- Born: 1986 (age 39–40)
- Origin: Padang, West Sumatra, Indonesia
- Genres: Pop; Minangkabau pop;
- Occupation: Singer
- Instrument: Vocals
- Years active: 2000–present
- Spouse: Decky Ryan

= Vanny Vabiola =

Indonesian singer (born 1986)

Vanny Vabiola (born 1986) is an Indonesian pop and Minangkabau pop singer from Padang, West Sumatra. Active since 2000, she had released 20 studio albums by 2020. She gained popularity after uploading herself singing covers of Celine Dion songs on YouTube in 2019.

==Life and career==
Vanny Vabiola was born in the West Sumatran city of Padang in 1986. Her singing ability was noted by her parents from an early age, and she was tutored by her mother. She released her debut album, Panggang Maco, in 1991, while still in kindergarten.

At the beginning of her career, Vabiola sang traditional Minangkabau music at events in her home province of West Sumatra as well as other parts of Indonesia. She also performed Quranic recitation. In 2000, she took part in the National Quran Recitation Competition in Palu, Central Sulawesi.

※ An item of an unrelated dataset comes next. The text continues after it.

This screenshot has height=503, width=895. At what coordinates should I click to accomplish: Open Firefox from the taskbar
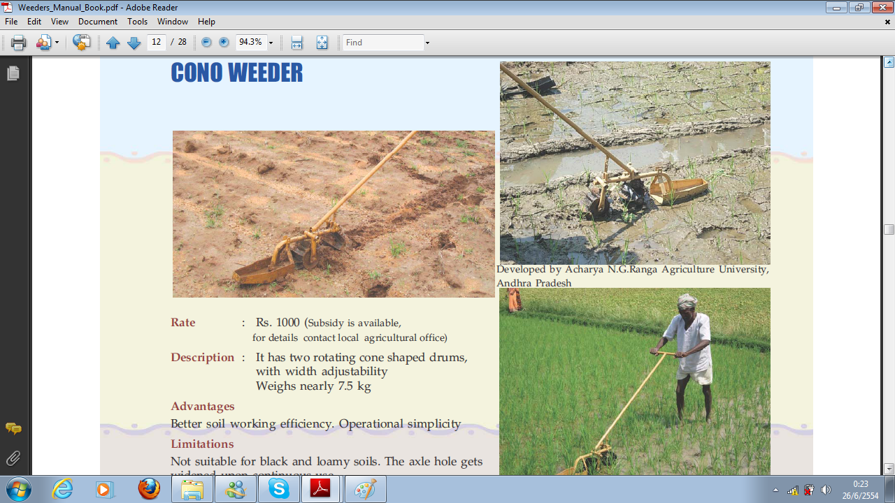[x=149, y=489]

Encouraged by her husband, singer-songwriter Decky Ryan, in 2019, Vabiola uploaded to YouTube a video of herself singing a cover of the Jennifer Rush song "The Power of Love", interpreting it in the style of Celine Dion, who herself covered it in 1993. By December 2020, the video had received more than three million views. She has since gone on to cover other popular Western songs, including Whitney Houston's "I Will Always Love You" and Diana Ross's "When You Tell Me That You Love Me".

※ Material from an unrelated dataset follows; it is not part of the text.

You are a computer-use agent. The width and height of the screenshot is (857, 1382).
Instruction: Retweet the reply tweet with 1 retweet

Vabiola's original songs are written by her husband.

==Selected discography==

- Panggang Maco (1991)
- Demi Cinta (Slow Rock) (2009)
- Buruang Jo Pikek with Decky Ryan (2012)
- Jambangan Perak (2012)
- Nisan Disudu Hati (2014)
- A Juo Lai De (2017)
- Lagu Minang Populer (2017)
- Sangkak Ameh (2017)
- Album Pop Minang Duet with Decky Ryan (2017)
- Pop Minang Vanny Vabiola (2018)
- Religi (2018)
- Album Cinta (2020)
- Album Kenangan (2020)
- Kengangen Baru (2020)
- Album Vanny Vabiola 2021 (EP, 2021)
- Bayanga Kasiah Dimalaysia (2022)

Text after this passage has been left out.